What Goddess encounters really say about your lifestyle

 

Therapy

 
 

Those visions and messages from the deep reflect real-world events, relationships and consequences


Wangechi Mutu, ‘Yo Mama’ showing at
Intertwined, the New Museum, NYC till 4 June

How do Jungian interpretations of trip reports actually play out in therapy rooms?

Naturally we’re all smug that canonised psychologist Carl Jung – arguably the most famous one after Sigmund Freud and y’know, Jordan Peterson – dignifies the visionary aspect of psychedelic experiences.

Jung’s relational depth psychology explains the personal relevance of dreamlike imaginary narratives in his masterworks including Man and His Symbols and Archetypes of the Unconscious.

But waxing lyrical on your entity encounters is a far cry from a typical talk therapy session.

“It’s not always good to start diving into the archetype that penetrated their body midway through a ceremony”

I asked Vital lecturer Dr Ido Cohen how he uses Jung’s psychology to help patients make sense – and use – of psychedleic experiences.

“It’s important to meet people where they are,” says the accomplished Jungian analyst and scholar of indigenous shamanistic practices, “So I think first I want to listen. I want to listen to where they are, what the actual capacity, is and what the need is.”

Ido, also a scholar of indigenous shamanistic practices, explains: “I have patients who I worked with for years without talking about anything like I have today. You can also have someone specifically psychedelic related, who comes back from retreat really raw and are very, very open, or very, very scared or something. So it's not a good time for them to start diving into like the archetype they saw that penetrated their body midway through a ceremony. That's not what they need right now.”

Jung related mental health to our inner conflict with subconscious yearnings. Poignant visions from dreams or the waking ‘active imagination’ were messages from our deepest instincts, he believed.

But it’s the emotional content, and the compulsions they stir, that bear most relevance.

“I'm not dismissing the image: act it, treat it as though it's real. But my game is curiosity”

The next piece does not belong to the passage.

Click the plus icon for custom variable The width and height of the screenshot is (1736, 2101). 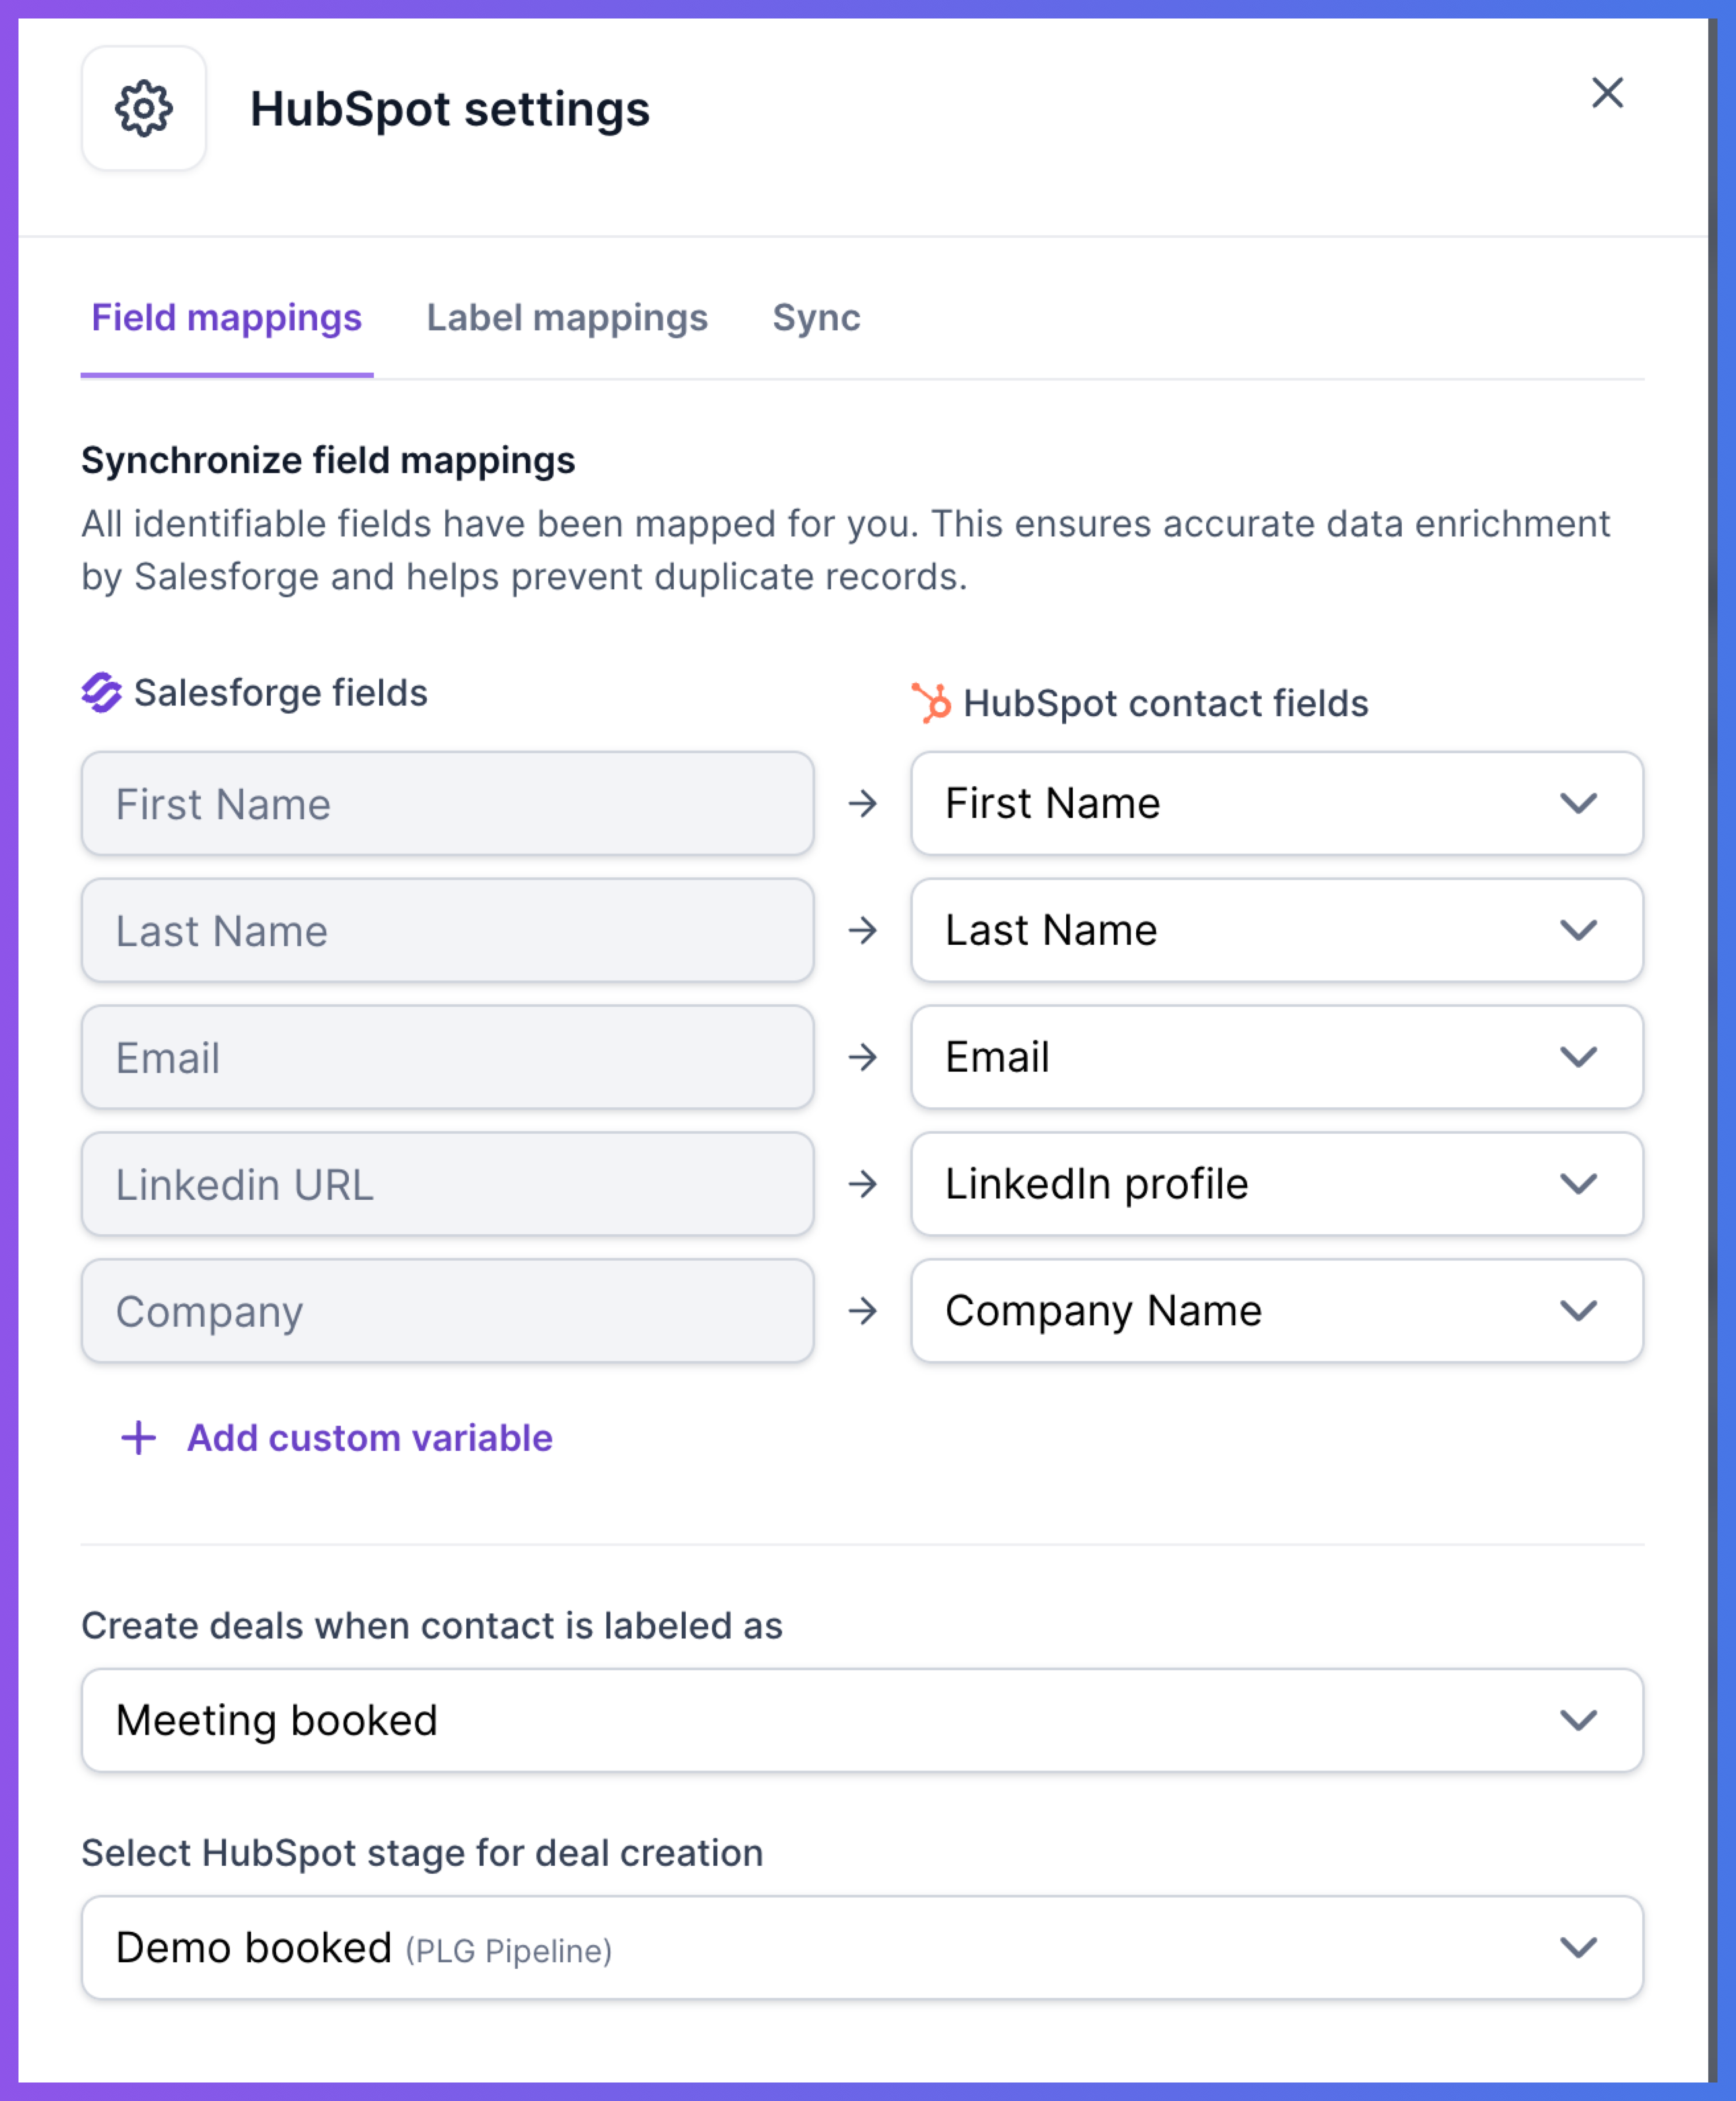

Those encounters with the Goddess evoke more down to earth matters. They present as deeply profound because they are wrenched from the collective unconscious, where that which is undeniably bigger-than-us dwells.

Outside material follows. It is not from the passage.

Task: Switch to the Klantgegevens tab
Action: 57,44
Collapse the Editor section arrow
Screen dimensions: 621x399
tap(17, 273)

“To give you an example: I worked with this young man, lovely young man, riddled with anxiety and low like low self esteem, had a strong Saturnian father, went to ceremony, came back and he's like, You don't you don't understand what happened to me!’,” says Ido. He continues, “I was like, ‘What happens?’ And he paints this scene, where he was on these mountains… and he was a wolf running with a wolf pack. He's describing this to me in vivid detail. I asked him one question: ‘How was it? How did it feel, to run with wolves?’ He said, I've never felt so strong. I have never felt so capable. I've never felt so much in my body. And I've never felt so free’.”

The subconscious demands we confront said urges. Not by actually going feral in the woods with the pack, tempting as it remains.

“You were a wolf. Consider your wolf self”

But instead by transitioning from the being we are, to someone a little more like the one up on the that mountainside. 

“You were a wolf. I'm totally down with that. I'm not dismissing the image: act it, treat it as though it's real,” says Ido Cohen, “But my game is curiosity… to have you consider your wolf self.”